How stupid and incompetent are they?
They missed each and every Economic extrapolation they embarked on:
1) Tax evasion (2006 found 29 Bil of evasion, recoup 2% approx. 600 Mil.)
2) GDP was 1.8 in 2006 (After DPF 2007 Italy can grow, FMI stated will be 1.8% in 2007 and 2008 rest of Europe from 2.4% France to 3.8% Spain)
3) Cost of Politics (Was horrendous with Berlusconi, is intolerable now mostly because they do not even work for the check they get!)
4) Alitalia Bankrupt (@ bil plus the remaining value of it zero (0.00 Euros)
5) TAV (In Italy it cost more to project a mile of TAV than to actually build 10 miles anywhere, and it’s not even layout on paper yet?)
6) Train (Bankrupt approx. 6 Bil in deficit and you know how it runs now?)
7) Education (Italian school system is at par with Lebanon!)
The only thing they did right is for these Scum Bags is to become a Class completely removed from any responsibility.
Between Expiration of Terms (7 ½ years, while the average process it takes 11 years you do the math!) and the Political System itself these Incompetent, Idiotic, Irresponsible and more important Geriatric Stupid will never be held accountable to no-one.
Calling on the Good Old Red Brigade to amputate few limbs (Hopefully the main one on top) so they would get the message!
Go away, disappear, go back under any rocks, Italy is better off without any of these Idiots!
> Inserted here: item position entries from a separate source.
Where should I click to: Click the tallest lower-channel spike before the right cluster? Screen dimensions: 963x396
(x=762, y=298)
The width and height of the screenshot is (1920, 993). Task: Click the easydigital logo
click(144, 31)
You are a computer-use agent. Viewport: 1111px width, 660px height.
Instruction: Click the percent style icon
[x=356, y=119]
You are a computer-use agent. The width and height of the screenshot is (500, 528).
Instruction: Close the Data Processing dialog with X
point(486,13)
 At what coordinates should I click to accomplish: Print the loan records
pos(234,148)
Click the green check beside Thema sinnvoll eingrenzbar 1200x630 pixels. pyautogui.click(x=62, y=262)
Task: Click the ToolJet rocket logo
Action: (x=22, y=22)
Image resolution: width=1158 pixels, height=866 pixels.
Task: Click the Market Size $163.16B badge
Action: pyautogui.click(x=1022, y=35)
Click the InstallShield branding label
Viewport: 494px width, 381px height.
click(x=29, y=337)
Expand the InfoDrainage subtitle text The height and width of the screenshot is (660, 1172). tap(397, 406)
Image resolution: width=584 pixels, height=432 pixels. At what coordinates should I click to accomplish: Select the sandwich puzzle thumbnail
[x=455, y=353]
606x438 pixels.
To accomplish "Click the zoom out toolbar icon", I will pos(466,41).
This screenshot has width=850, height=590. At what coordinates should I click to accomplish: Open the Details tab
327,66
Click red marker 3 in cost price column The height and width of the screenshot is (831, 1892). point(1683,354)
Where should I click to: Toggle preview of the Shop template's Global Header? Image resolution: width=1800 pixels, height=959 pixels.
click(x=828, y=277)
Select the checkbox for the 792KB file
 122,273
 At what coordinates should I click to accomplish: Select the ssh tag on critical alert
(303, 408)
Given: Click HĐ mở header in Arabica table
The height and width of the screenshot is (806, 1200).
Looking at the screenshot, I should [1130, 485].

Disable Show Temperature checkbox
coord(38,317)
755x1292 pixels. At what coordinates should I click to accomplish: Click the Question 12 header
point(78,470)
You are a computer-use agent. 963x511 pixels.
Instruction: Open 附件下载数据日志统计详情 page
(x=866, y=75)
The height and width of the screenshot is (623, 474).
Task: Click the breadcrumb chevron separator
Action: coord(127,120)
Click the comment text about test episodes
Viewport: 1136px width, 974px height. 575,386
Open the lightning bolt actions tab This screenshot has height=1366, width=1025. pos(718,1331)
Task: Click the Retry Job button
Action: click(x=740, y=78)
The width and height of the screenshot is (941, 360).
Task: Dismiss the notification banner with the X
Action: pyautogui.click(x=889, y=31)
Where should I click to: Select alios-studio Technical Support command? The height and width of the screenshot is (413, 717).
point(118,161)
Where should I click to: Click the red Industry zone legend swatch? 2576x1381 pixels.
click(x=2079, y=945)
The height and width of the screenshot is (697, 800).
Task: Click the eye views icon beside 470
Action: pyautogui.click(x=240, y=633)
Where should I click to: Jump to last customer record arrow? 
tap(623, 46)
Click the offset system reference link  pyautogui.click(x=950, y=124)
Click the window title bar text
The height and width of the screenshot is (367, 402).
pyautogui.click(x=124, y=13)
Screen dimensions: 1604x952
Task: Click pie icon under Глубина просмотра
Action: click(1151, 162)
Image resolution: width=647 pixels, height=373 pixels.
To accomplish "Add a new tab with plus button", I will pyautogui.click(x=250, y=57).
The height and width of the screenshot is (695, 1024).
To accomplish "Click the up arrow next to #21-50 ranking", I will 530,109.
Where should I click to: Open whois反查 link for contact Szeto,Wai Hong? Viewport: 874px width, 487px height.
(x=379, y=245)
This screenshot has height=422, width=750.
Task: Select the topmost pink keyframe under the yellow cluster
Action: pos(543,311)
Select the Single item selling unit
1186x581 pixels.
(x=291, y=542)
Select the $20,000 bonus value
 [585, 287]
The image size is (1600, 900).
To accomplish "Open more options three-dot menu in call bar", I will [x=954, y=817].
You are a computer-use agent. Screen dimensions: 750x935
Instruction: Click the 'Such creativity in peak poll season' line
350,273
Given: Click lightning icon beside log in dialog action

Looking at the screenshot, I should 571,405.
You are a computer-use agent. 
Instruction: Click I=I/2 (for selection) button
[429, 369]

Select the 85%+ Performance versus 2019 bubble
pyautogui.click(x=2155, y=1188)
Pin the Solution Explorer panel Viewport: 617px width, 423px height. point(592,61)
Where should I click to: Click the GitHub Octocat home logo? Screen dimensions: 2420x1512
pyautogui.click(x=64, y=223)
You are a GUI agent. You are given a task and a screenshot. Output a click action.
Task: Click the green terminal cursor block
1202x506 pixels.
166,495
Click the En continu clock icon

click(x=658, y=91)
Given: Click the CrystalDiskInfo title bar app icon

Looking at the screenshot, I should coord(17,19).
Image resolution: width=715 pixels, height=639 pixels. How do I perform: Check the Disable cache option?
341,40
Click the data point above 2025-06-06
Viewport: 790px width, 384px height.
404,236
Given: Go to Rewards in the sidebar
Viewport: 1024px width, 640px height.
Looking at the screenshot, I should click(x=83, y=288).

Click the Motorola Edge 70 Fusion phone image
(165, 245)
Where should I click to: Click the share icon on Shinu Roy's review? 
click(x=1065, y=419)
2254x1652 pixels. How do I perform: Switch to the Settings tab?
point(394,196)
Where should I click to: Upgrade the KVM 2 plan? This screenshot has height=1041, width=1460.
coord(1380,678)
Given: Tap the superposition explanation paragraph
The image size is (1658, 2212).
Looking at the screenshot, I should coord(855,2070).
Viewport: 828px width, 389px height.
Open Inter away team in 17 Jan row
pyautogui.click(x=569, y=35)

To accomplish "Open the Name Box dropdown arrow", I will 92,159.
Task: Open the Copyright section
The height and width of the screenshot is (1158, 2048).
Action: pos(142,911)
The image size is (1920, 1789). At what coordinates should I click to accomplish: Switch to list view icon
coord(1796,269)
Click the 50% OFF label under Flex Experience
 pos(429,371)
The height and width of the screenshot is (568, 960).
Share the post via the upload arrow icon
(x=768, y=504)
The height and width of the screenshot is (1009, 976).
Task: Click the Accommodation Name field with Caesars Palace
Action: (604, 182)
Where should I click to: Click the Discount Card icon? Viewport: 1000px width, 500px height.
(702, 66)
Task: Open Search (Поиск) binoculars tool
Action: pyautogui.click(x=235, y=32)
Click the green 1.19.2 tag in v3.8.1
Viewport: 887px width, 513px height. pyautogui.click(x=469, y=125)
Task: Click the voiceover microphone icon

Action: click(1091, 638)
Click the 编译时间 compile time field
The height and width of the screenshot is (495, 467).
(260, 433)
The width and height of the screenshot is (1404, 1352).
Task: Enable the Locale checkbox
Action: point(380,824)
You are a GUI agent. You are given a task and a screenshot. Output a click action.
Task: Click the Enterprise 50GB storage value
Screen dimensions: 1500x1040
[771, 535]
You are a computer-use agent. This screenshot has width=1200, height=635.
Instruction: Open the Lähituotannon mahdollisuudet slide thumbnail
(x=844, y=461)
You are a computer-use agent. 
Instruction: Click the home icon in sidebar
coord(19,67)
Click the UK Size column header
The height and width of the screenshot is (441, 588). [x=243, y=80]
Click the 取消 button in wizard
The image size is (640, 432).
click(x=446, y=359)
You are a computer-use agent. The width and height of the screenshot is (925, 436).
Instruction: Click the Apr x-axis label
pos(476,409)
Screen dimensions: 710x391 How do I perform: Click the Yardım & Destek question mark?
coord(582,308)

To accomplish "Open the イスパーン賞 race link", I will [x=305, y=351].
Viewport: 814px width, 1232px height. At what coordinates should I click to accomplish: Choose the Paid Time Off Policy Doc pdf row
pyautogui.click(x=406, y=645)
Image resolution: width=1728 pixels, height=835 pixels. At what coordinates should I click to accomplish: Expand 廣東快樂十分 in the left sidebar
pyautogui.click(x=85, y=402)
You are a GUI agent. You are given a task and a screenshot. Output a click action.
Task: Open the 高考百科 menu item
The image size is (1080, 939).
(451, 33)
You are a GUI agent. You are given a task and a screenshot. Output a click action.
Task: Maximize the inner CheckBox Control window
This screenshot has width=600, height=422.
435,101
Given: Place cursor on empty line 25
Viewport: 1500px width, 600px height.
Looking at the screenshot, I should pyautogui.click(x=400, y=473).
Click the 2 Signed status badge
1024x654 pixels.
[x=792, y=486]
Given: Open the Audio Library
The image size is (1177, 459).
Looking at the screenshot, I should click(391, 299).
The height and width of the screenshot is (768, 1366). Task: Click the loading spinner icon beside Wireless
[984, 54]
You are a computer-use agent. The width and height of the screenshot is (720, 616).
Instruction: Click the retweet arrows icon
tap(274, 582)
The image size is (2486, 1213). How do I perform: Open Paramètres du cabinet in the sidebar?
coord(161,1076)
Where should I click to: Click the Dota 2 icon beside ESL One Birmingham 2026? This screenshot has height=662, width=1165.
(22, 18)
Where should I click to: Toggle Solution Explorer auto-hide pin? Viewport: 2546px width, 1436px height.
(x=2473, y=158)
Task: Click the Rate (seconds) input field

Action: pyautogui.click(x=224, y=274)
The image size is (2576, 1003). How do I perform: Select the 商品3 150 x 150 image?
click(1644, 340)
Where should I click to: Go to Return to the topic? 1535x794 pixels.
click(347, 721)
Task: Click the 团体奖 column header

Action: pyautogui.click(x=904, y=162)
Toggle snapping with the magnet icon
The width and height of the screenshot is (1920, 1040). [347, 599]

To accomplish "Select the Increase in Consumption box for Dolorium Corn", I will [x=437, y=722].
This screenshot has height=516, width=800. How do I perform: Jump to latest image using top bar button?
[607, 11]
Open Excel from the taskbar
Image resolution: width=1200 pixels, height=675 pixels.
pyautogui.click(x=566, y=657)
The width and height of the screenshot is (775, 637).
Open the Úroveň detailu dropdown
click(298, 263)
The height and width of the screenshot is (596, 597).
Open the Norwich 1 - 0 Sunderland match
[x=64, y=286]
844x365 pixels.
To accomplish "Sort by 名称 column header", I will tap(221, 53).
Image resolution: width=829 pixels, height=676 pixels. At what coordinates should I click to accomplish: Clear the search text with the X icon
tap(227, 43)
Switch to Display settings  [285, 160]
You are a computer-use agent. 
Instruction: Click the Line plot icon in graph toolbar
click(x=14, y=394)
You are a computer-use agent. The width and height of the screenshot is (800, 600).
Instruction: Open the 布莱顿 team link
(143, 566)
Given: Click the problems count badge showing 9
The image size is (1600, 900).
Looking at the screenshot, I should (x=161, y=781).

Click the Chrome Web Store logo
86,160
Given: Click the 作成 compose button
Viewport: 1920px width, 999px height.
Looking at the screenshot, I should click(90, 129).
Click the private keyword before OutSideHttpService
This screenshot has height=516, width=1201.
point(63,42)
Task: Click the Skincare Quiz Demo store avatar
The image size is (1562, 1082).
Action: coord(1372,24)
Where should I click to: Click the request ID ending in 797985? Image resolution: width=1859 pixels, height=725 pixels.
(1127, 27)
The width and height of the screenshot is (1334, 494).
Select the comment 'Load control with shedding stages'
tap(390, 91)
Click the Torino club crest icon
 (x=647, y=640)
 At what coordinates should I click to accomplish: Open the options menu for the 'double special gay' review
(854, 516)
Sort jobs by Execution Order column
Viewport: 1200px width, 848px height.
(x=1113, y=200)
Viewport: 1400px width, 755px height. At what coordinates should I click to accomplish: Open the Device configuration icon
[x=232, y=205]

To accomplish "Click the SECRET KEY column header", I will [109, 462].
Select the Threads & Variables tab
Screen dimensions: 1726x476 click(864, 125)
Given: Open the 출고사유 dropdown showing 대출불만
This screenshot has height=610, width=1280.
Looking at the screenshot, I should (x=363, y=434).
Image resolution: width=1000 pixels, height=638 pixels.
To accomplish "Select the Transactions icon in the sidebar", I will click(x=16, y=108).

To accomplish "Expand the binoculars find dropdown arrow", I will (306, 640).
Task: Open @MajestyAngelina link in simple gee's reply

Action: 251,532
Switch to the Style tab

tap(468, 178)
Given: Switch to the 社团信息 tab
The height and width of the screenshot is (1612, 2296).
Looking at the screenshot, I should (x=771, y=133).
Posted by: Giacomo Chiametti | July 25, 2007 07:20 PM

I hope that the Prodi government will reset the false accounting ("falso in bilancio") as a crime again. The italian democracy and the italian commerce need this step to reestablich confidence in the investors and the people.

In every other democratic and civilised country the false accounting is a delict.